Il sesso può essere leggero?
«Fino a quando non sono stati diffusi i contraccettivi, per le donne era soltanto pericolosissimo. Una gravidanza indesiderata era un peso anche se una era sposata, figuriamoci per chi non lo era. Mie coetanee rimaste incinte da nubili hanno vissuto drammi veri: fratelli che le picchiavano selvaggiamente sperando di provocare un aborto spontaneo. La pillola è stata una liberazione enorme. A quel punto era tutta un’orgia, sembrava di doversi vergognare se si era vergini: bisognava farlo per essere aggiornate. Penso però che, anche oggi, il sesso sia una delle pochissime attività umane che vanno prese molto sul serio».

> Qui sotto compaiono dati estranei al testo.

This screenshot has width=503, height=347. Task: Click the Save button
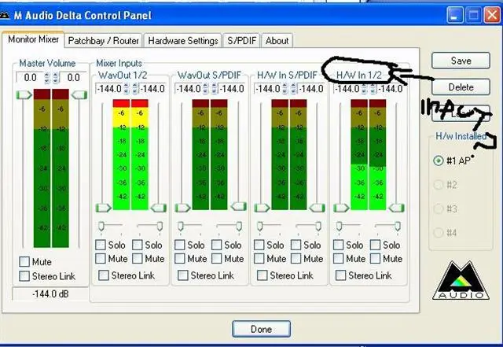(x=461, y=61)
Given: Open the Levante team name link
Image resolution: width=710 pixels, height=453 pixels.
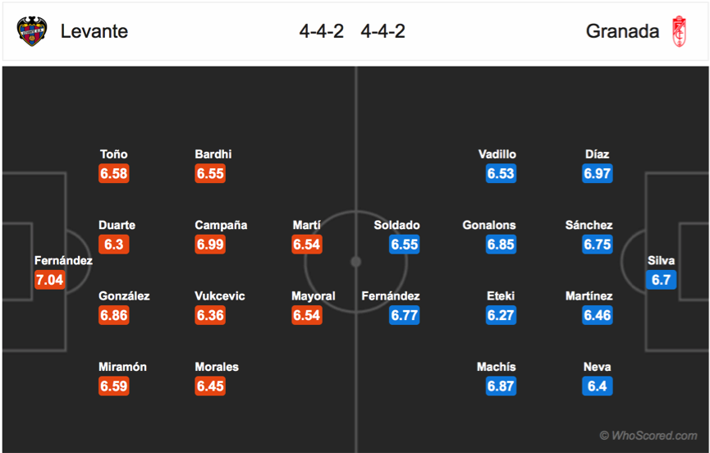Looking at the screenshot, I should (x=94, y=31).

La leggerezza stride con il nostro tempo? Col caos, le guerre, i disastri climatici, le destre al potere?
«Ogni tanto mi dico: sono nata sotto il fascismo e rischio di morire in un’Italia fascista. Singolarmente cosa si può fare? Certo, possiamo votare, liberarci dalle idee false. Fare qualcosa nel lavoro, nei rapporti con gli altri. E se uno fa tutto quello che può, non si deve caricare dei sensi di colpa per ciò che fanno gli altri. Io di certo non voglio passare la giornata a pensare a Elon Musk».
È stata collega di Cino Tortorella. Ha detto che è stata madrina dei suoi amori, dei suoi figli e dei suoi progetti. E che lui era un intellettuale, perciò le dispiace che sia ricordato solo come il Mago Zurlì.
«L’ho incontrato nel 1970, appena assunta in Rai. Il sabato pomeriggio andava in onda Chissà chi lo sa?, che tutti associavano al conduttore Febo Conti: non sapevano che l’autore e regista era Cino. Lo chiamavano Mago Zurlì, ma lui faceva il Mago Zurlì tre giorni all’anno. Aveva studiato giurisprudenza, era un grande lettore. In prime nozze aveva sposato Jacqueline Perrotin, madre del suo primogenito Davide, una musicista raffinatissima, autrice delle musiche degli spettacoli di Paolo Poli. Il background culturale di Cino era incredibile, anche se veniva da una famiglia semplice: in casa con loro c’erano la madre e la zia, arrivate da Ventimiglia ma originarie della Lucania, che parlavano in lucano, in grembiule nero. Ero sempre a pranzo lì. In Rai c’erano tanti che si pensavano artisti e si davano arie. Cino era molto più artista di tutti loro. Poi era un grande tombeur de femmes, usciva con un sacco di sceme, e spesso mi chiedeva di reggergli il gioco. Siamo stati grandi amici fino alla fine. Morivamo dal ridere».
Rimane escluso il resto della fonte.